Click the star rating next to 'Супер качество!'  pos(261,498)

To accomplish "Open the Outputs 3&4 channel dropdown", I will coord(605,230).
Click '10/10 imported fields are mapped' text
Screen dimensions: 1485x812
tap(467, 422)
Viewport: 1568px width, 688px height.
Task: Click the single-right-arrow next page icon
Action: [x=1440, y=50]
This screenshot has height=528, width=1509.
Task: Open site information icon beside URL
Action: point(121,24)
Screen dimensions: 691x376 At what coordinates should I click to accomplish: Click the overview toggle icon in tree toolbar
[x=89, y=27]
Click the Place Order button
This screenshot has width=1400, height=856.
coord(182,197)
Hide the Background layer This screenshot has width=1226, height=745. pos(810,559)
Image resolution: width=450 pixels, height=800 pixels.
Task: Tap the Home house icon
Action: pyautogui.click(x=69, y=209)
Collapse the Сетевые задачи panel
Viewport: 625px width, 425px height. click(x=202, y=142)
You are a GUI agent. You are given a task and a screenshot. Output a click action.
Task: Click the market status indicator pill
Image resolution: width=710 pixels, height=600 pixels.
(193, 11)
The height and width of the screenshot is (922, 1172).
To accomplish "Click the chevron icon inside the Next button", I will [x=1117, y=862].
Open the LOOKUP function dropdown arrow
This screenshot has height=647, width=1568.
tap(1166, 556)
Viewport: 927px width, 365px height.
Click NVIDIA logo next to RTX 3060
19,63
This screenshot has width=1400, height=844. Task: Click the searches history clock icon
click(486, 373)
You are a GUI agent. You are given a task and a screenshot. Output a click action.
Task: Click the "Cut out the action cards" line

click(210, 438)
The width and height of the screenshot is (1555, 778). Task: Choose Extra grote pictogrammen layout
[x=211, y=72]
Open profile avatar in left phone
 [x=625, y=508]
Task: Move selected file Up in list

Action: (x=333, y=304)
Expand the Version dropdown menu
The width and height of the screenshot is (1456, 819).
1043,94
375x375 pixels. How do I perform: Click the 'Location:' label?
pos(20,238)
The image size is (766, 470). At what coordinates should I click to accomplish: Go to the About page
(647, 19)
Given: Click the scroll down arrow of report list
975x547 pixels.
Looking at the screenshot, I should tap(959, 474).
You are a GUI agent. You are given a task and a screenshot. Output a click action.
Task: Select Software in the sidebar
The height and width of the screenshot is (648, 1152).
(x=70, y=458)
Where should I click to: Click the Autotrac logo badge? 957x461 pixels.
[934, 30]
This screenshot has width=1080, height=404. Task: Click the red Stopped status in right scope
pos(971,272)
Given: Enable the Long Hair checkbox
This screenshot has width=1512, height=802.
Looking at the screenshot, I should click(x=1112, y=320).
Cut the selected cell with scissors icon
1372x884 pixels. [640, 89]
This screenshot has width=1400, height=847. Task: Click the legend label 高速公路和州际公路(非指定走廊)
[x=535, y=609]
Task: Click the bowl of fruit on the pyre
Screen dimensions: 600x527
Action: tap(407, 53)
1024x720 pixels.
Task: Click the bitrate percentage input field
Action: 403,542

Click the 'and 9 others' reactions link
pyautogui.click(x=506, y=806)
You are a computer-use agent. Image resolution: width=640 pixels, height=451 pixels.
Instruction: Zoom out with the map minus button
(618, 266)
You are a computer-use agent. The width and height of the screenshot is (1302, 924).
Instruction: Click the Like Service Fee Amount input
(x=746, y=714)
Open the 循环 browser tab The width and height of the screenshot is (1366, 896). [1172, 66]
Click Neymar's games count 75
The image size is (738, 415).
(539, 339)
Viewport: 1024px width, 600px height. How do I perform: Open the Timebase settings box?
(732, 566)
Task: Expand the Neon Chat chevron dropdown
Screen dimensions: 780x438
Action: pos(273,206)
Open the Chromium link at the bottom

* **Problem requirements**: Filter the records to every line containing the string "arrow", and copy those lines.

* **Written reply**:
Task: Click the single-right-arrow next page icon
Open the LOOKUP function dropdown arrow
Given: Click the scroll down arrow of report list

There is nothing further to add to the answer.